The Golondrina can be difficult to type because of its similarity to other point classifications. In particular the distinction between Golondrina and Plainview is not yet completely resolved.

===Plainview===
Past hypotheses have suggested mistakenly that the Golondrina was a descendant or variant of the Plainview type. Although the two points exhibit similarities, particularly in terms of shape, they are now recognized as separate types. Identification is made from a lack of an auriculated, fishtail base on the Plainview and a deeper basal concavity on the Golondrina. Plainview points may have served to bring down large bison, while Golondrina points may have been used for killing smaller game such as deer, as well as doubling as a butchering knife.

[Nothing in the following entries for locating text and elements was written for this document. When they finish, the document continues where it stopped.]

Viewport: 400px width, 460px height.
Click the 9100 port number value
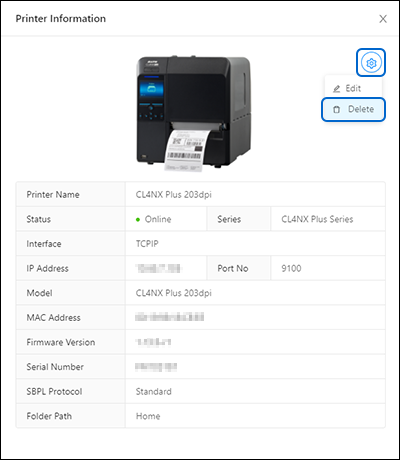(x=291, y=268)
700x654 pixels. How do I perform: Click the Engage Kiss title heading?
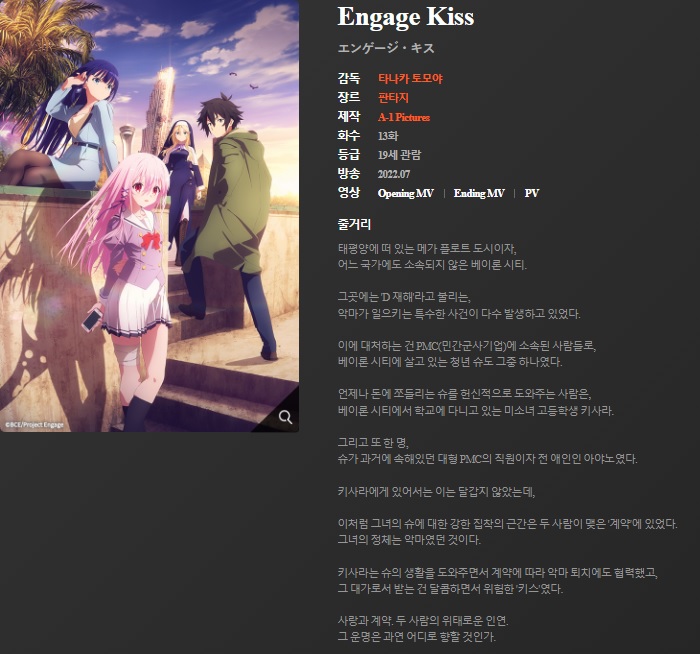point(405,17)
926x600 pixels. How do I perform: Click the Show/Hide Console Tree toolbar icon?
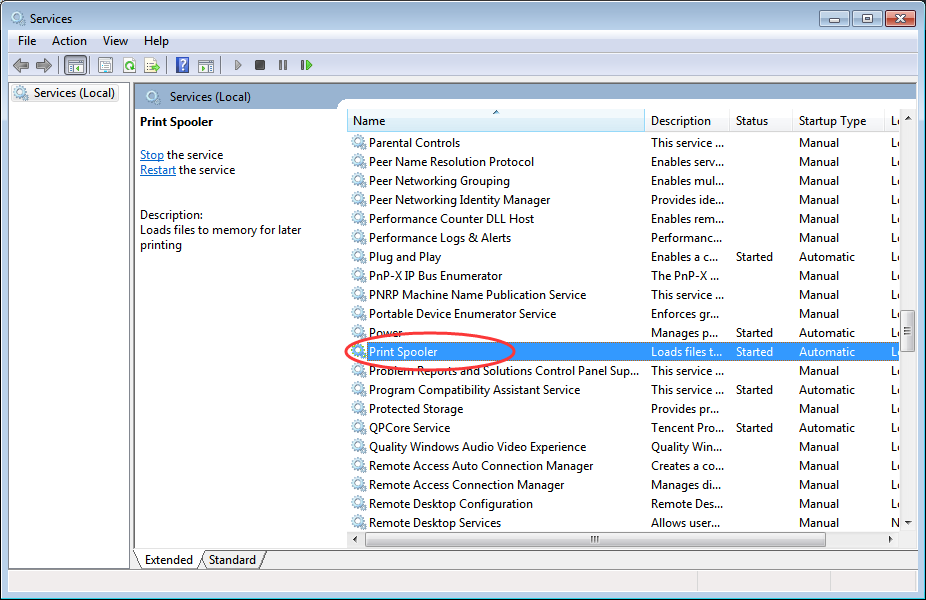pos(74,65)
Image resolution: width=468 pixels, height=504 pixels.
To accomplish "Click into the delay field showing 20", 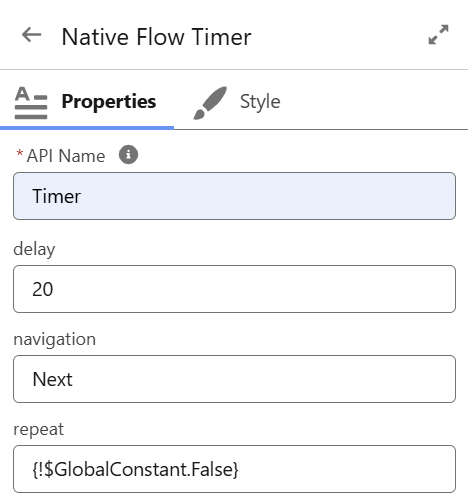I will (x=234, y=289).
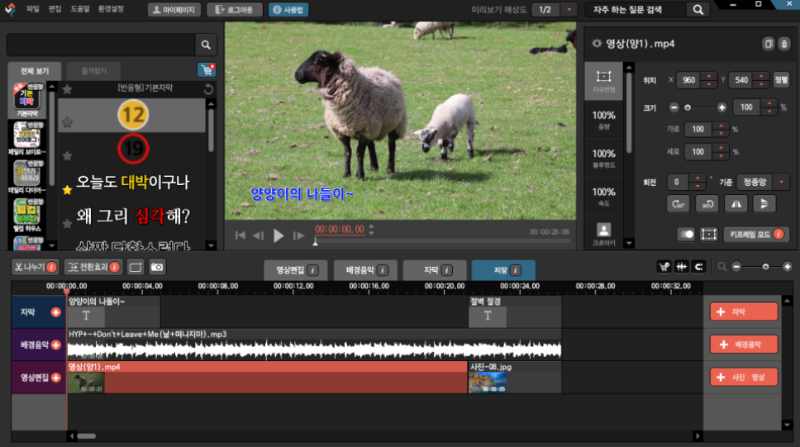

Compared to the split-stem hafting style of the Golondrina point without a deep setting, the shape of the Plainview points would necessitate them being set relatively deeply into a socketed haft that once bound would leave less of the cutting edge exposed. Stratigraphic evidence from the St. Mary's Hall site in southern, central Texas implies that Golondrina may have superseded Plainview on the southern Plains.

===Others===
The Simpson and Suwannee points, found in Florida and the Southeastern United States, are similar to the Golondrina in shape and age. The Dalton point, found in the central United States, shares a similar outline and basal corner auriculation with Golondrina, which may imply that they are part of a series. Identification is made by examination of the blade edges—Golondrina exhibits much less serration. The Meserve type has also been known to cause confusion, as it is considered a resharpened variant of the Plainview and Golondrina types.